◆ **Requisitos da tarefa**: Transcreva sem nenhuma alteração, do texto sobre mobilidade urbana e aquecimento global, o trecho que vai de "O setor de transportes" até "metade desse valor.".
------ Texto citado ------
O QUE A MOBILIDADE URBANA PODE FAZER PARA MITIGAR OS EFEITOS DO AQUECIMENTO GLOBAL?

As estratégias a serem adotadas no campo da mobilidade urbana não podem ser território para a produção de mais desigualdade social

Por Wesley Ferro Nogueira, economista e secretário-executivo do Instituto MDT

Enfrentamos um processo contínuo e acelerado de aquecimento global e até mesmo os
negacionistas têm sentido na pele, literalmente, o aumento da temperatura no planeta e a
ocorrência cada vez mais frequente de eventos extremos, como secas, inundações,
derretimentos de áreas polares, etc. As temperaturas elevadas não são mais exclusividade
apenas das regiões localizadas abaixo da linha do Equador, mas também estão castigando países onde o clima era muito mais ameno e caracterizado por estações muito bem definidas.

Aqui, no Brasil, por exemplo, estamos praticamente restritos a duas estações do ano: uma muito
quente e outra não tão muito quente, com a seca alcançando até mesmo a região amazônica.
O setor de transportes tem contribuído de forma direta para o aprofundamento da crise de
mudanças climáticas e de aquecimento do planeta, uma vez que o seu motor de impulsão ainda
é baseado em combustíveis fósseis responsáveis por grandes emissões de materiais poluentes,
como o dióxido de carbono (CO2). Segundo o Fórum Internacional do Transporte (ITF, sigla em
inglês), que integra a Organização para a Cooperação e Desenvolvimento Econômico (OCDE), a
área de transportes representa 20% das emissões anuais de CO2 no mundo, com os automóveis
contribuindo com quase metade desse valor.
------ Informações fornecidas ------
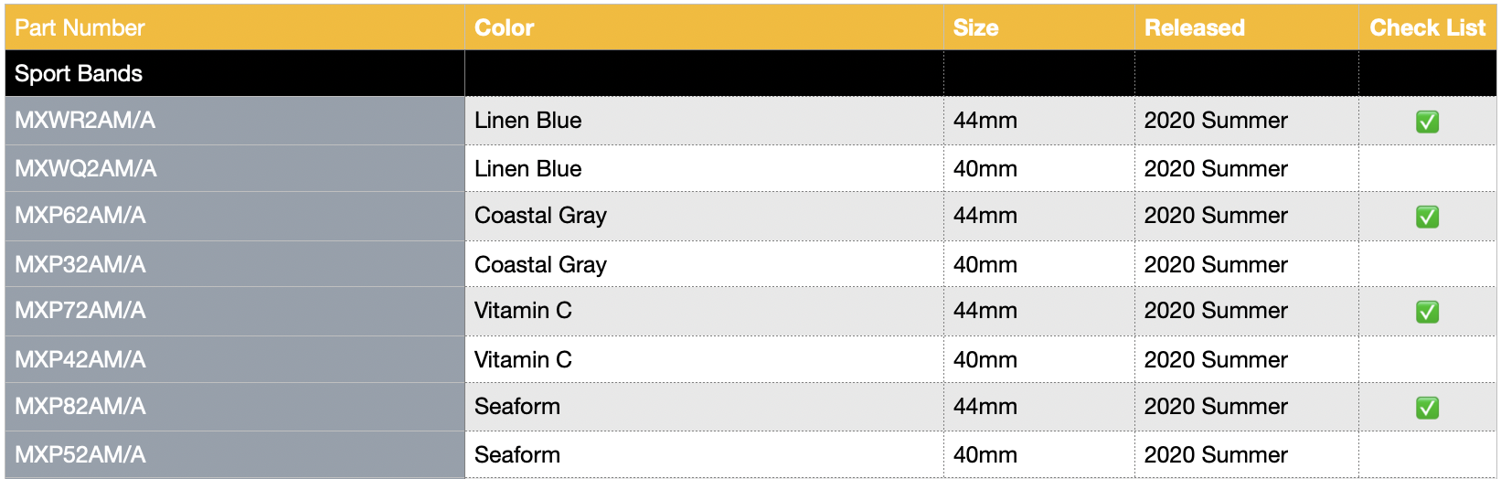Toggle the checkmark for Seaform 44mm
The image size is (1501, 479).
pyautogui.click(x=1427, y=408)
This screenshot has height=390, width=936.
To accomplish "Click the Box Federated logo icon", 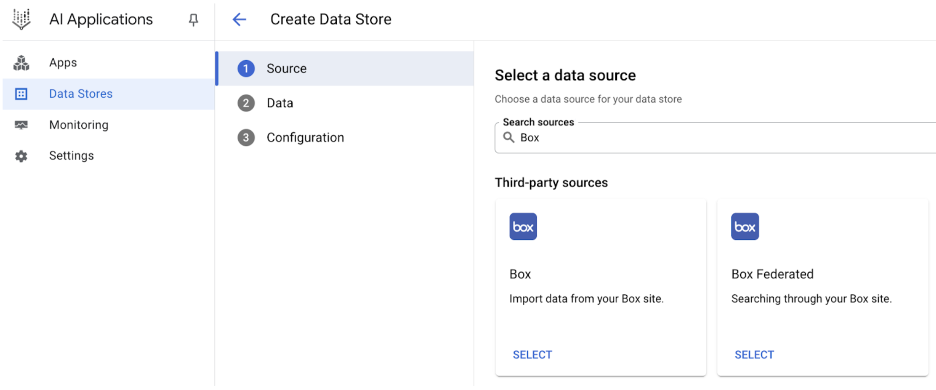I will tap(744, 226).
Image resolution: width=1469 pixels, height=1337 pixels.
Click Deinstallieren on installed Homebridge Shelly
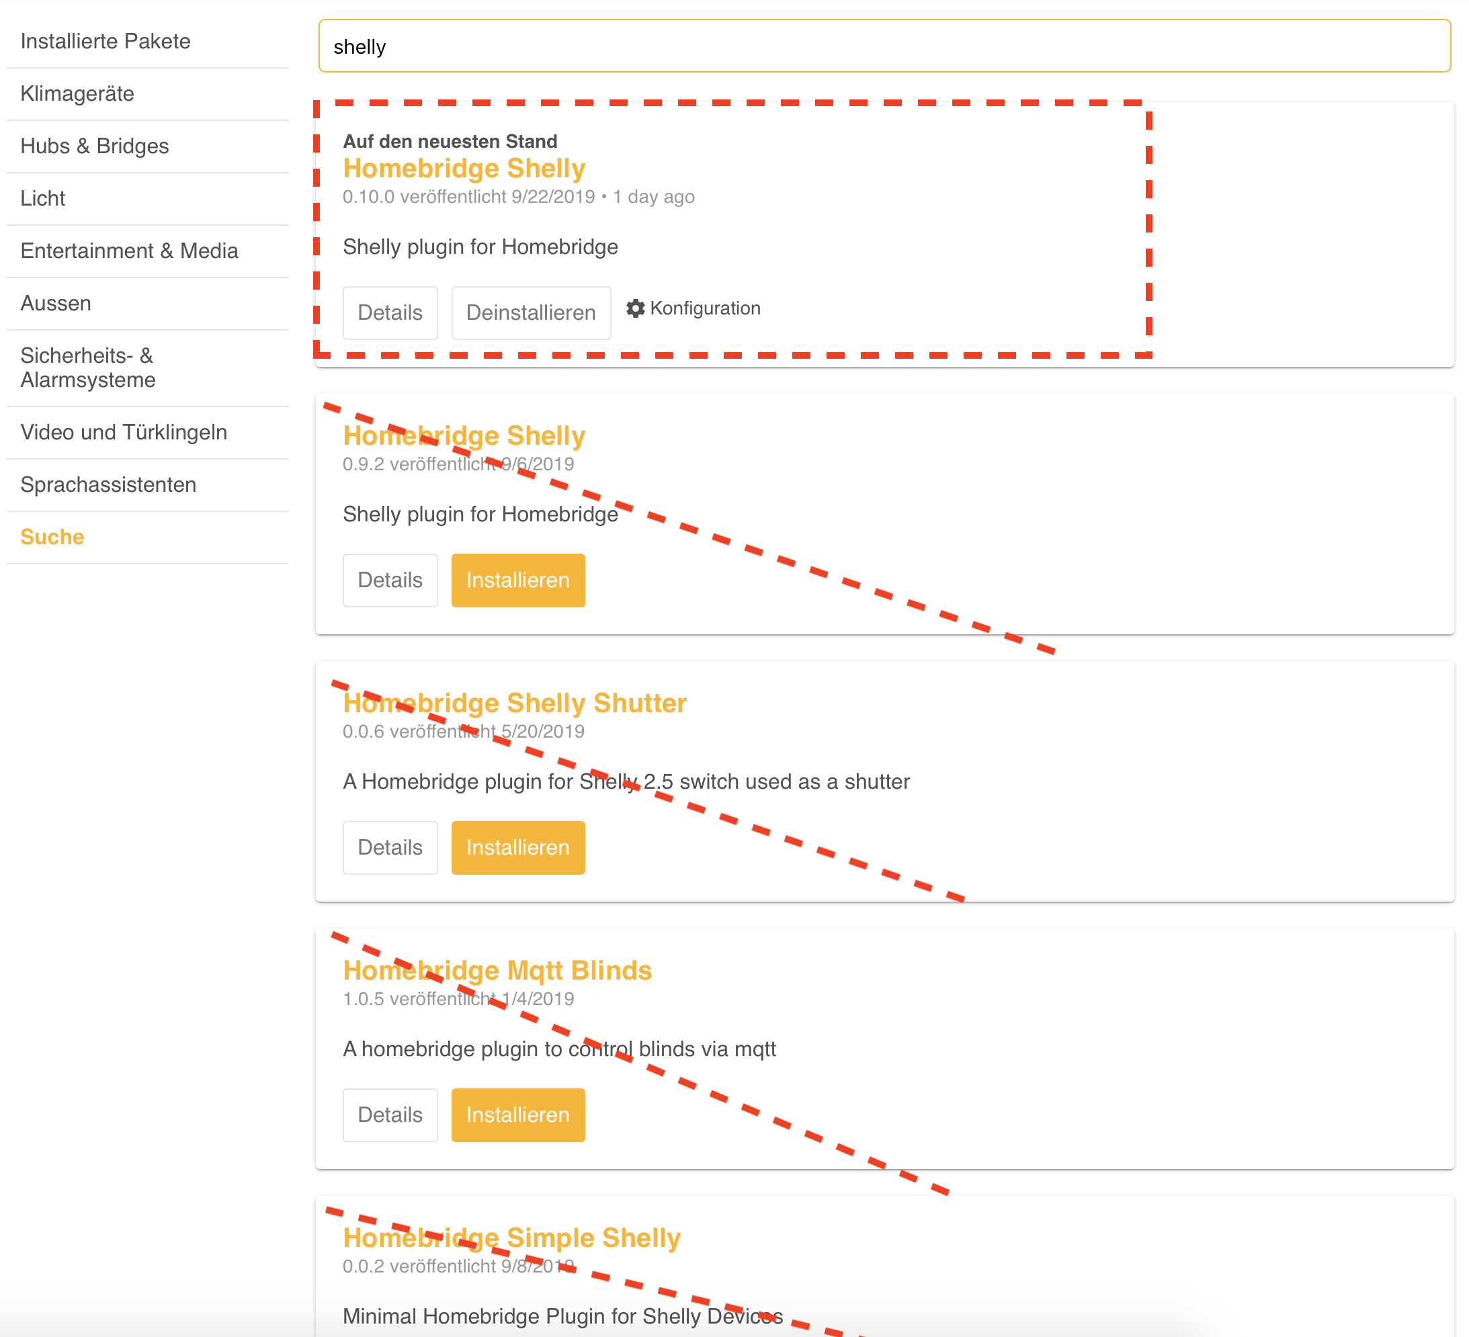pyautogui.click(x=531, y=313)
------
◆ **Resposta abaixo**:
O setor de transportes tem contribuído de forma direta para o aprofundamento da crise de
mudanças climáticas e de aquecimento do planeta, uma vez que o seu motor de impulsão ainda
é baseado em combustíveis fósseis responsáveis por grandes emissões de materiais poluentes,
como o dióxido de carbono (CO2). Segundo o Fórum Internacional do Transporte (ITF, sigla em
inglês), que integra a Organização para a Cooperação e Desenvolvimento Econômico (OCDE), a
área de transportes representa 20% das emissões anuais de CO2 no mundo, com os automóveis
contribuindo com quase metade desse valor.